Please rewrite the data below as a Markdown table with the columns Row and Line, putting each line in its own numbered row and leaving out blank lines.

Task inputs:
-----
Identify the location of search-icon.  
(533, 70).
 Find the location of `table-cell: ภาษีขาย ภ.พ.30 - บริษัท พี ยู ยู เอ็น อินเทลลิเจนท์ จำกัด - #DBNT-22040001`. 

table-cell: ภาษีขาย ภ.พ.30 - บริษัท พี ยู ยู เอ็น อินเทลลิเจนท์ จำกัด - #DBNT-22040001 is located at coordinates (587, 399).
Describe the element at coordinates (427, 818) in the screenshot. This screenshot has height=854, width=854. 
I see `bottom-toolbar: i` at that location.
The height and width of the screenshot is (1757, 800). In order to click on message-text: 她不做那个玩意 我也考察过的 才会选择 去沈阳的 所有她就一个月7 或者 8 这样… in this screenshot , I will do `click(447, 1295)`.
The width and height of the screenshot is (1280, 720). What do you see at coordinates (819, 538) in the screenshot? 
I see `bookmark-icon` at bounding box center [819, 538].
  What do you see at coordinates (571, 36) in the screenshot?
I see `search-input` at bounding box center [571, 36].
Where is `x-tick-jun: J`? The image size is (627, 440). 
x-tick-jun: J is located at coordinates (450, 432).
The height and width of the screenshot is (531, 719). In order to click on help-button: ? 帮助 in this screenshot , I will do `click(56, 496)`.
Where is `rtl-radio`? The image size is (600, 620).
-----
Answer for the task:
| Row | Line |
|---|---|
| 1 | Identify the location of search-icon.   |
| 2 | (533, 70). |
| 3 |  Find the location of `table-cell: ภาษีขาย ภ.พ.30 - บริษัท พี ยู ยู เอ็น อินเทลลิเจนท์ จำกัด - #DBNT-22040001`.  |
| 4 | table-cell: ภาษีขาย ภ.พ.30 - บริษัท พี ยู ยู เอ็น อินเทลลิเจนท์ จำกัด - #DBNT-22040001 is located at coordinates (587, 399). |
| 5 | Describe the element at coordinates (427, 818) in the screenshot. This screenshot has height=854, width=854.  |
| 6 | I see `bottom-toolbar: i` at that location. |
| 7 | The height and width of the screenshot is (1757, 800). In order to click on message-text: 她不做那个玩意 我也考察过的 才会选择 去沈阳的 所有她就一个月7 或者 8 这样… in this screenshot , I will do `click(447, 1295)`. |
| 8 | The width and height of the screenshot is (1280, 720). What do you see at coordinates (819, 538) in the screenshot?  |
| 9 | I see `bookmark-icon` at bounding box center [819, 538]. |
| 10 |   What do you see at coordinates (571, 36) in the screenshot? |
| 11 | I see `search-input` at bounding box center [571, 36]. |
| 12 | Where is `x-tick-jun: J`? The image size is (627, 440).  |
| 13 | x-tick-jun: J is located at coordinates (450, 432). |
| 14 | The height and width of the screenshot is (531, 719). In order to click on help-button: ? 帮助 in this screenshot , I will do `click(56, 496)`. |
| 15 | Where is `rtl-radio`? The image size is (600, 620). |